▶ [REQUIRED WORK]: The response is to be the full listing, set down exactly.

Content starts

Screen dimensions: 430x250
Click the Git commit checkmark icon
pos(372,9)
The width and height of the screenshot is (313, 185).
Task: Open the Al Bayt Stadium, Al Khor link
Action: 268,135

Content ends

▶ [WRITTEN RESPONSE]:
Screen dimensions: 430x250
Click the Git commit checkmark icon
pos(372,9)
The width and height of the screenshot is (313, 185).
Task: Open the Al Bayt Stadium, Al Khor link
Action: 268,135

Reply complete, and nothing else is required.